The AI Daily Brief: Artificial Intelligence News and Analysis - How to Get The Most Out of ChatGPT's New o1 Model

Starting point is 00:00:00 Today on the AI Daily Brief, how to get the most out of OpenAI's new O1 model. The AI Daily Brief is a daily podcast and video about the most important news and discussions in AI. To join the conversation, follow the Discord link in our show notes. Welcome back to the AI Daily Brief. To many, yesterday represented a new era of LLMs, where we had officially jumped into the reasoning era. I'm talking, of course, about Open AI's new O1 model. This had previously been known as Q Star or Strawberry, and important, certainly, is not just a larger model, but something that takes a fundamentally different approach.

Starting point is 00:00:41 If you haven't watched it yet, I suggest you go check out my video from yesterday, which does an overview. But by way of quick reminder, Rohan Paul wrote a great tweet summing this up on X, where he said, how reasoning works in the new O1 models from OpenAI. The key point is that reasoning allows the model to consider multiple approaches before generating final responses. OpenAI introduced reasoning tokens to quote unquote think before responding. These tokens break down the prompt and consider multiple approaches.

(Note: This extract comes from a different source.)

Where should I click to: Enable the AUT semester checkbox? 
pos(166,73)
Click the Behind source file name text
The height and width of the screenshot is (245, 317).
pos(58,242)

The process is one, generate reasoning tokens, two, produce visible completion tokens as answer. Three, discard reasoning tokens from context. Discarting reasoning tokens keeps context focused on essential information. Basically,

Starting point is 00:01:18 this embeds chain of thought prompting where you ask the model to think step by step, for example, as just part of the way that the model responds. And so a couple byproducts of this. One is that you actually get a record of how long the new model thinks for. That inference time is not limited to 10 to 20 seconds, although that's the average. The new approach makes the model much better, theoretically, at math, which all of the benchmarks and tests that OpenAI shared seem to validate, scientific research, coding, and also potentially business strategy. What it doesn't mean necessarily is that 01 is going to be better at everything.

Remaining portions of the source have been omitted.